Ready for Another Low-Fare International Airline? BA and Iberia Hope So
International Airlines Group (IAG), parent company of British Airways, Aer Lingus and Iberia, has decided low-fare transatlantic carriers such as Norwegian have the right idea. So IAG is joining the fray and launching a stripped-down carrier of its own. Called Level, the airline will be based in Barcelona and begin flying on June 1. Initial routes from Barcelona include nonstops to Los Angeles, Oakland and Buenos Aires. Why hub in Barcelona? IAG owns still another carrier, Vueling and it, too, is based at Barcelona. That'll allow Level to promote onward connections throughout Europe on Vueling flights. Level's crews initially will come from Iberia and its new Airbus A330s will be configured with 21 premium economy seats and 293 coach chairs. Prices will start at $149 one-way with plenty of fees for virtually everything. The Level Web site is cleanly designed and, for the moment, free to surf.
      Garuda Indonesia will return to the U.S. market by the end of the year. There'll be three weekly flights on a Jakarta-Tokyo/Narita-Los Angeles routing. And to complicate things even further, Garuda will fly two types of Boeing 777-300ER aircraft. One will be configured with 26 business class and 367 coach seats. Another will offer eight first class, 38 business and 268 coach seats. Which probably explains why Garuda is a perennially stressed airline.
      Etihad will allow coach customers to buy their way into the carrier's lounges at Washington/National, New York/JFK and its Abu Dhabi hub. A four-hour visit will cost about US$50. More details are here. Etihad's move duplicates a decision made by Emirates to sell lounge access to the hoi polloi.

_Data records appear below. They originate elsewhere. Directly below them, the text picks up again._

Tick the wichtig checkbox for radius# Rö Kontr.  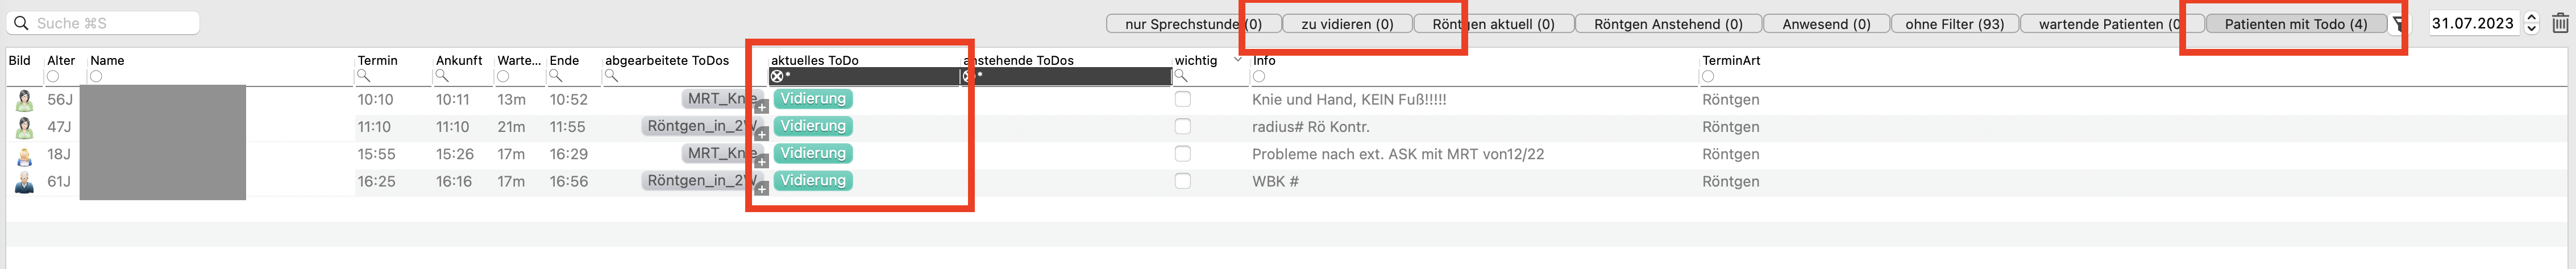coord(1183,126)
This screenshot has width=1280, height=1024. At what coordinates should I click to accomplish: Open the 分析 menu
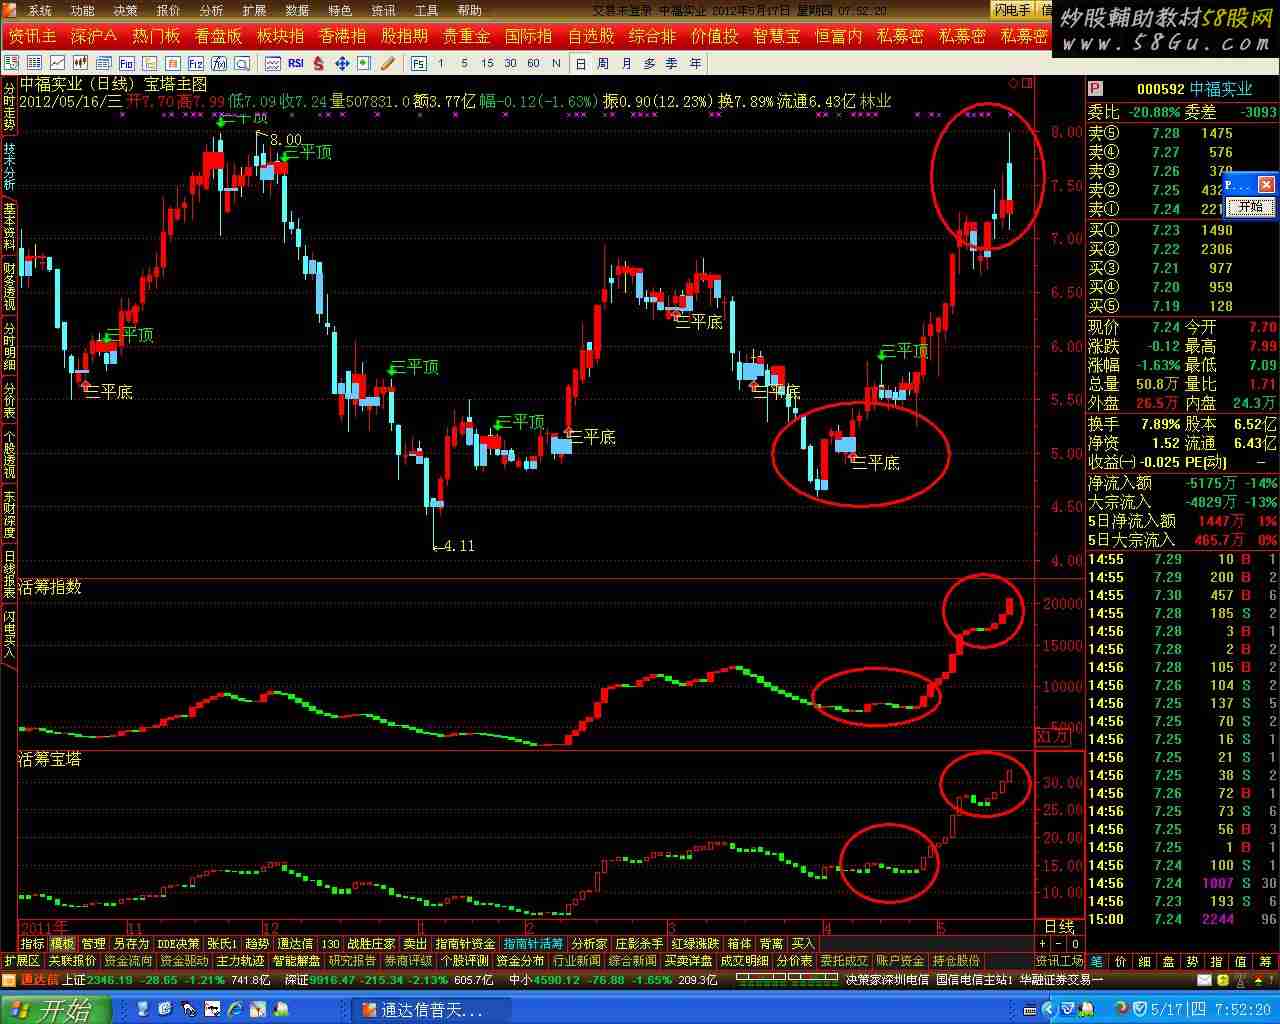[211, 10]
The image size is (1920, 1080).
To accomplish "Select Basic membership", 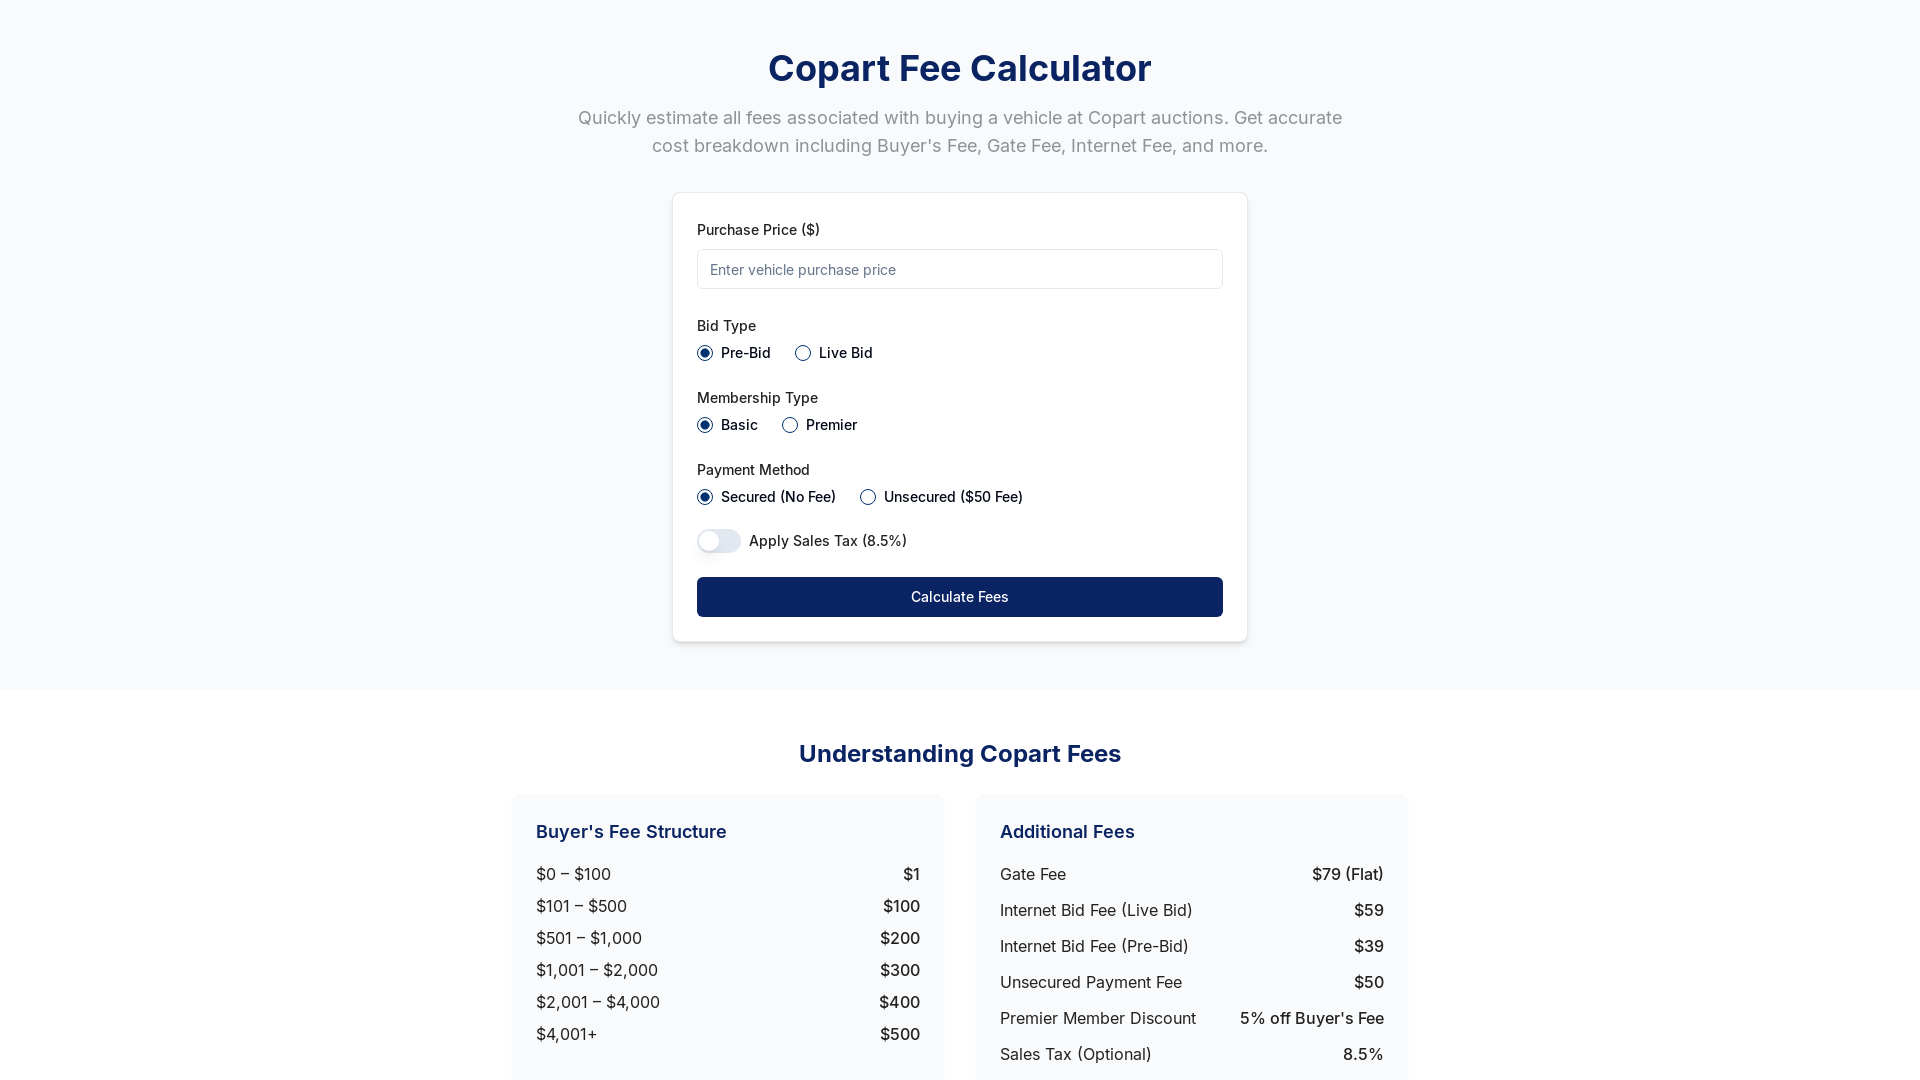I will pos(705,425).
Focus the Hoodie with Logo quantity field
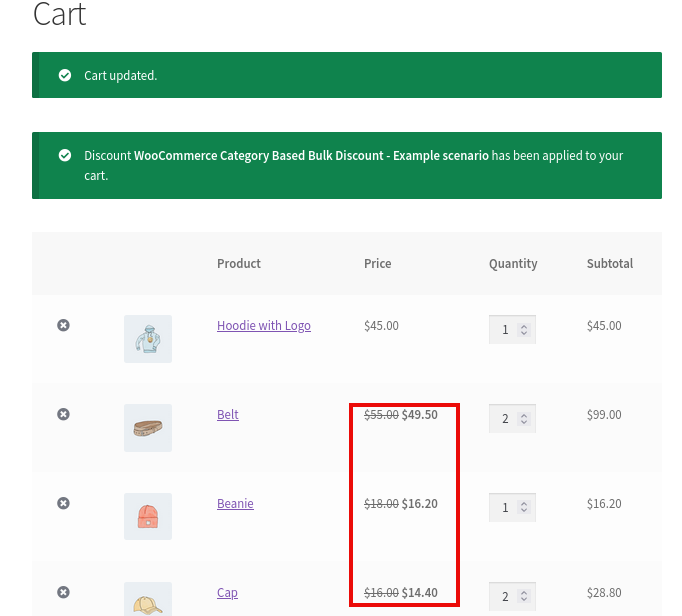 [504, 330]
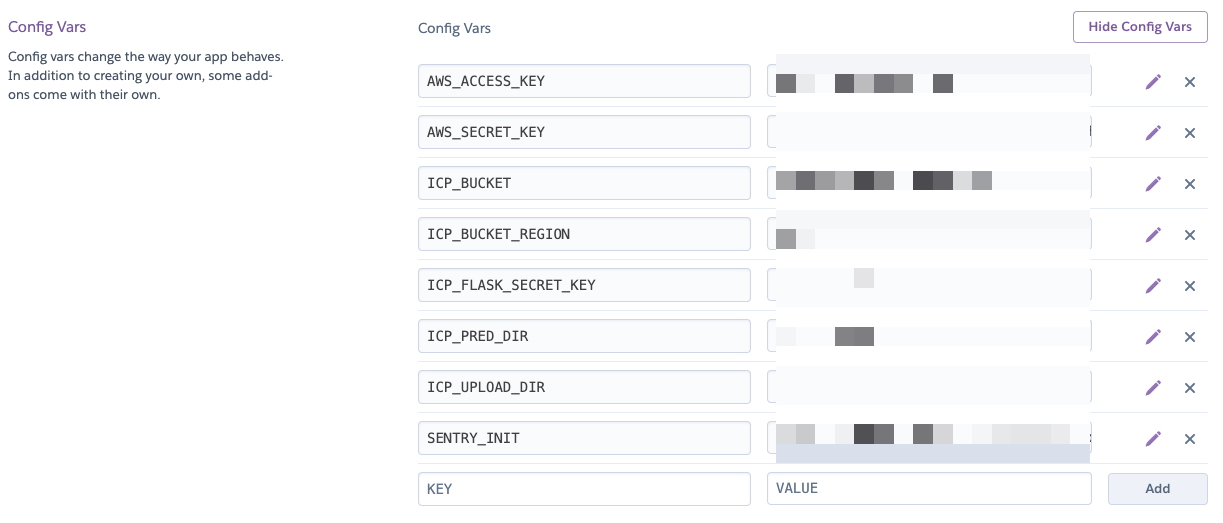Viewport: 1223px width, 523px height.
Task: Focus the new KEY input field
Action: pyautogui.click(x=584, y=489)
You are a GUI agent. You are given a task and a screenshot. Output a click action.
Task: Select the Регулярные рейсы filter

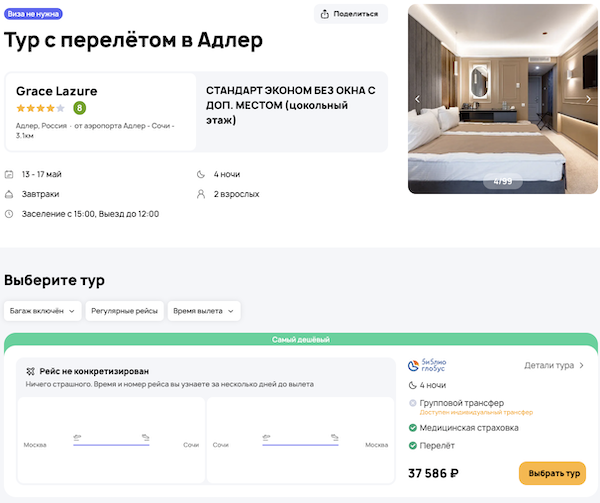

When Will Allen Talks, Washington/National Listens ...
Our man Will Allen lit into American Airlines and Washington/National airport last week for the atrocious conditions and lousy service at Gate 35X. As anyone who's ever been unlucky enough to use it knows, 35X isn't so much a gate as a hellish portal to 14 outdoor "hard stands" where American boards regional-jet flights. But when Will talks, Washington/National listens. The airport this week announced it will build a new concourse to replace 35X with 14 indoor regional-jet gates. The new concourse is part of a $1 billion upgrade program called Project Journey, which the airport promotes here. The Gate 35X project is due for completion in 2021. Of course, this isn't the first time Washington/National executives have promised to replace the Gate 35X nightmare. It cut a deal with US Airways in 1998 to build a nine-gate commuter concourse. That project never materialized because, well, US Airways was in a constant state of turmoil during the Steve Wolf years.
      Seattle/Tacoma flyers take note: Delta Air Lines starts three daily Airbus A319 roundtrips to Chicago/O'Hare on June 19.

Familiar Hotel Brands Are Popping Up Around the World
Major hotel chains continue to fill out their portfolios by bringing their brands to new places around the world. Starwood, for example, has opened a 160-room W Hotel on Vagator Beach in Goa, India. It has also opened a 188-room St. Regis in Changsha, capital of Hunan Province. The hotel is located in a skyscraper overlooking the city in Yunda Central Plaza. Meanwhile, Starwood's parent, Marriott, has opened a 244-room JW Marriott on Phu Quoc, Vietnam's largest island. It's located in the Gulf of Thailand, just off the coast of Cambodia. Hilton has been busy overseas, too. It has opened a 285-room resort on the eastern shore of the Dead Sea in Jordan. It will also slap its name on one of the best hotels on Copacabana Beach in Rio de Janeiro. The 545-room Windsor Atlantica Hotel will transition to the Hilton brand, joining the existing Hilton in Rio's Barra da Tijuca district.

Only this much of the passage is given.